DU PERRON, dü pā´´rēn´ (DUPERRON), JACQUES DAVY: French cardinal and author; b. near Bern Nov. 25, 1556; d. at Batignolles (now part of Paris) Sept. 5, 1618. He was the son of Reformed parents, and received a careful education from his father. Presented at the French court at an early age, he gained the favor of Henry III., and in his twenty-fifth year took orders in the Roman Catholic Church. He was an important factor in the conversion of Henry IV., who appointed him Bishop of Evreux in 1591, and it was he who, together with Cardinal d’Ossat, sought and obtained absolution for the king at Rome in 1595. At this same time the pope consecrated him to his bishopric, and he thereupon devoted himself to the conversion of the Reformed.
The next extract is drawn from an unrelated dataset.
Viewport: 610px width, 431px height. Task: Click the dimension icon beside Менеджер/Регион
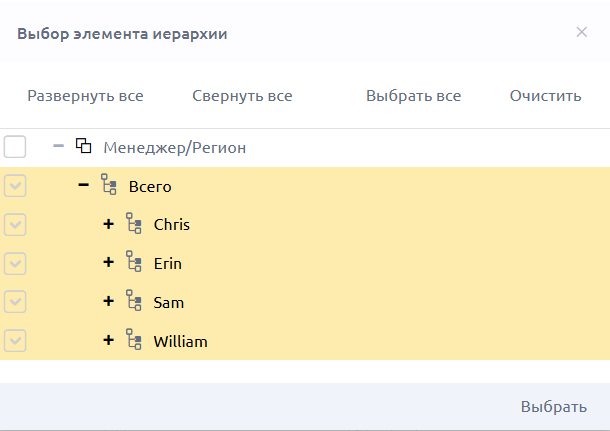point(84,146)
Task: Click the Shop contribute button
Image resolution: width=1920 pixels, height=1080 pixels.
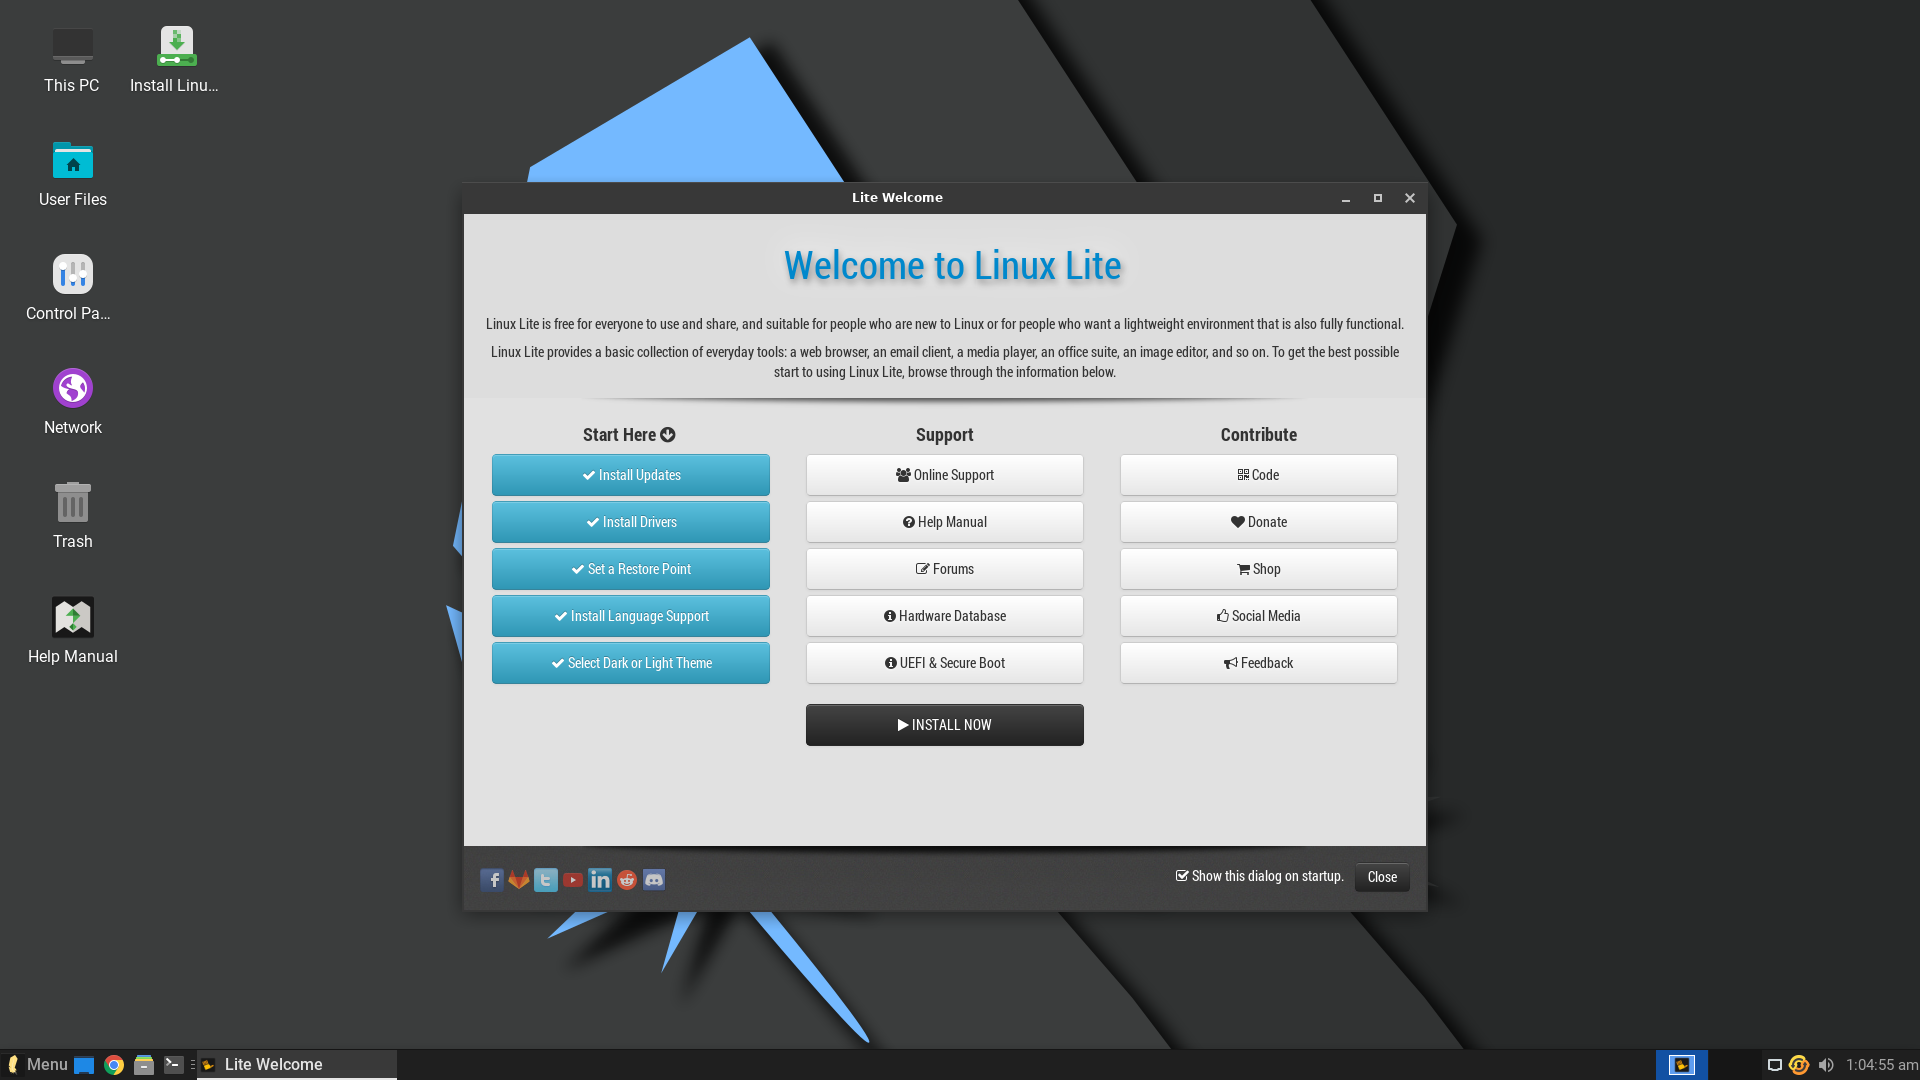Action: (x=1258, y=568)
In 1604 Du Perron became cardinal, and two years later was made Grand Almoner of France and archbishop of Sens. In 1604 he was invited by Clement VIII. to take part in the conferences of the Congregatio de auxiliis on Molinism, and he also labored for the reconciliation of the pope and the republic of Venice. He became still more prominent at the Synod of Paris in 1612, which condemned the De ecclesiastica et politica potestate of Edmond Richer, and at the assembly of the Estates at Paris in 1614-15, where he vainly sought to secure the acceptance of the canons and decrees of the Council of Trent. His writings were published at Paris in 1620-22 in three folio volumes, the first containing his Traité sur l’eucharistie, directed primarily against Du Plessis-Mornay; the second comprising his controversy with James I. of England, who had asserted that the Anglican Church formed part of the Church Catholic; and the third including briefer controversial works and the articles drawn up for the conversion of the sister of Henry IV.

(C. PFENDER.)


BIBLIGRAPHY: P. Feret, Le Cardinal Du Perron, Paris, 1877; Perroniana, Geneva, 1667.